Joseph Gelula and the Middle East

A blog used for various classes at Dickinson College focusing on Israeli domestic and international politics and my changing relationship to Israel-Palestine and Zionism.

Consequences of the 2003 Invasion of Iraq

Broadly speaking, the most significant ramification of the 2003 invasion of Iraq was the destabilization of the region. The invasion, following the 1991 Gulf war ended Iraq’s status as a regional power and transformed it into a weak state mired in internal conflict and heavily acted upon by other states such as Iran and Saudi Arabia and their proxies. It resulted in a 2006 civil war, left a weak and unstable democratic government, and created a power vacuum filled by various militias representing different religious and ethnic groups. This includes the Islamic State/Daesh which began as an al-Qaeda branch until it emerged as its own group, taking advantage of the new Iraqi government’s weak hold on its territory.

In this context, Iraq’s fall has been to Iran’s gain. The 2003 invasion of Iraq removed it as a state capable of challenging US hegemony in the region. However, without a strong Iraqi state to act as a buffer to Iran, Iran has been able spread its regional influence and pose a greater threat to US interests, both within Iraq and beyond it in the Levant and Gulf. It has done this both by appealing to Shiites in foreign (often Sunni-led) states or funding Shiite militia groups such as Hezbollah in Lebanon and Syria or Houthi rebels in Yemen. This has led the Sunni-led monarchies (excluding Qatar) in the GCC worry about the security threat of an Iran-backed “Shia crescent” surrounding it on its North, East, and Southern frontier.

As for my obligatory tie-in to Israel, the US invasion of Iraq has been mostly advantageous for Israeli interests. Under Saddam Hussein, Iraq posed a major military threat to Israel. With his regime gone so too is the threat Iraq posed to Israel. Israel has also been a key backer of Kurdish independence groups in Iraq (Fache 2019).

With the fall of Saddam Hussein as a pan-Arabist (and therefore fiercely anti-Israel) leader coupled with the rise of Iran, Israel has benefitted from improved relations with Arab states, especially in the Gulf mostly out of shared strategic opposition to Iran.
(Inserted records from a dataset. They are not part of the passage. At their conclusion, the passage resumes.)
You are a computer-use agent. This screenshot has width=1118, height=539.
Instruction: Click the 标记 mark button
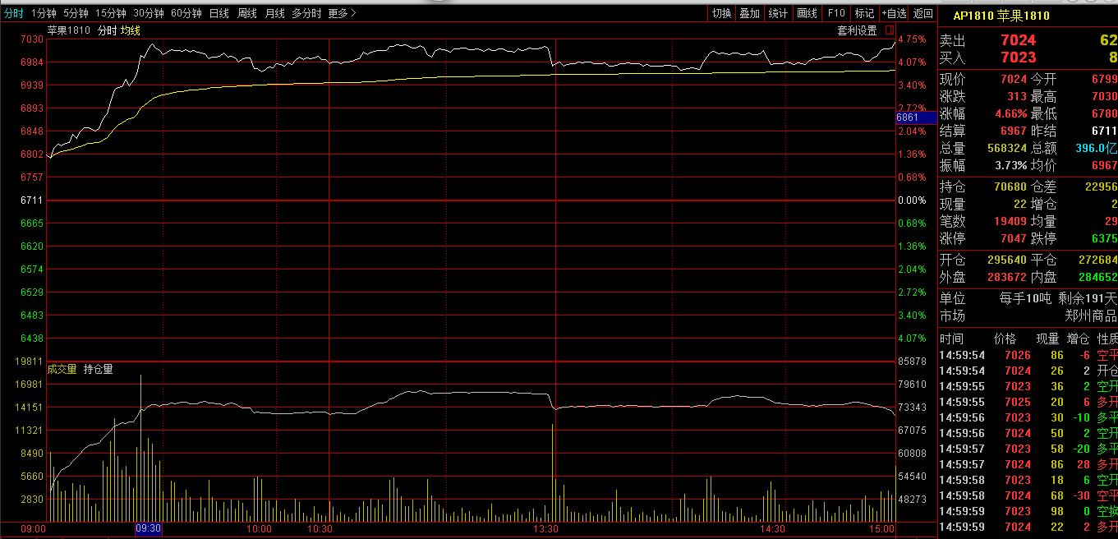864,13
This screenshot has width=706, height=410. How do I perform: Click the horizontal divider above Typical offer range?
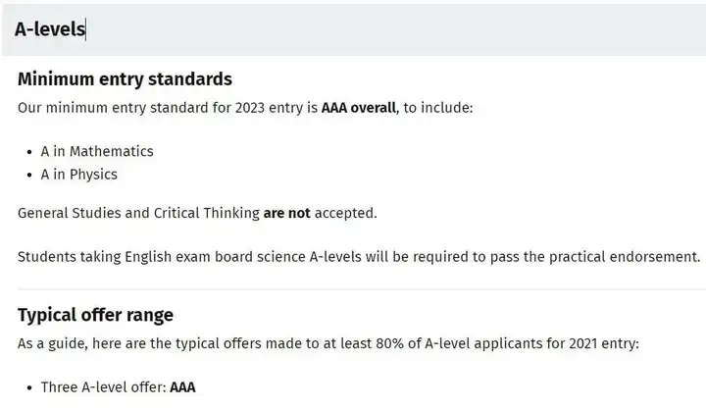click(x=362, y=288)
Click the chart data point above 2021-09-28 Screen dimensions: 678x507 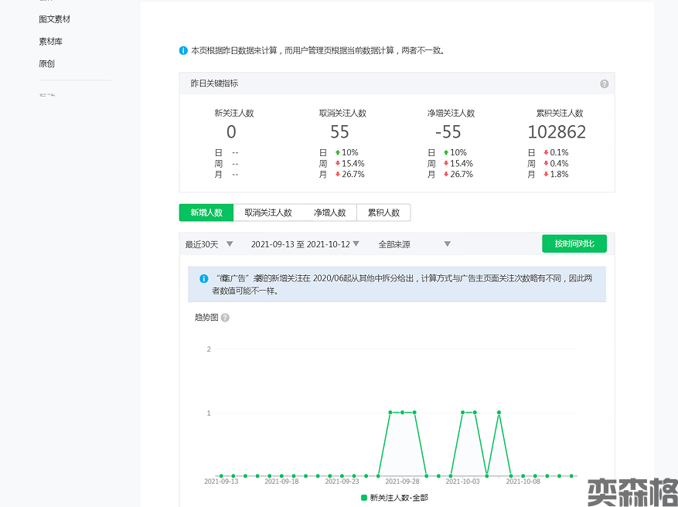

This is not to say that the destabilization caused by the 2003 invasion has not presented some issues for Israel. While it is true that Israel no longer has to worry about Iraqi scud missiles or chemical weapons landing on Tel-Aviv, Israel does now have to worry about the increasing influence of Hezbollah and Iran in Lebanon and Syria. With the collapse of central state authority in Iraq after the 2003 invasion, Iran has been able to recruit Iraqi Shiite militias to support its aims in the Syrian theatre. Israel has launched numerous strikes in Syria to prevent Iran and its Shiite militias from arming Hezbollah or otherwise threatening its borders (Al-khalidi 2021). One could even pin Israel’s brief skirmish with IS militants in the Golan heights back in 2016 (Osborne 2016) to the power vacuum left by the US in Iraq from which IS/Daesh emerged. However Israel’s military has largely managed to respond to and manage these threats as it focuses on the threat posed by other remaining hostile powers such as Iran.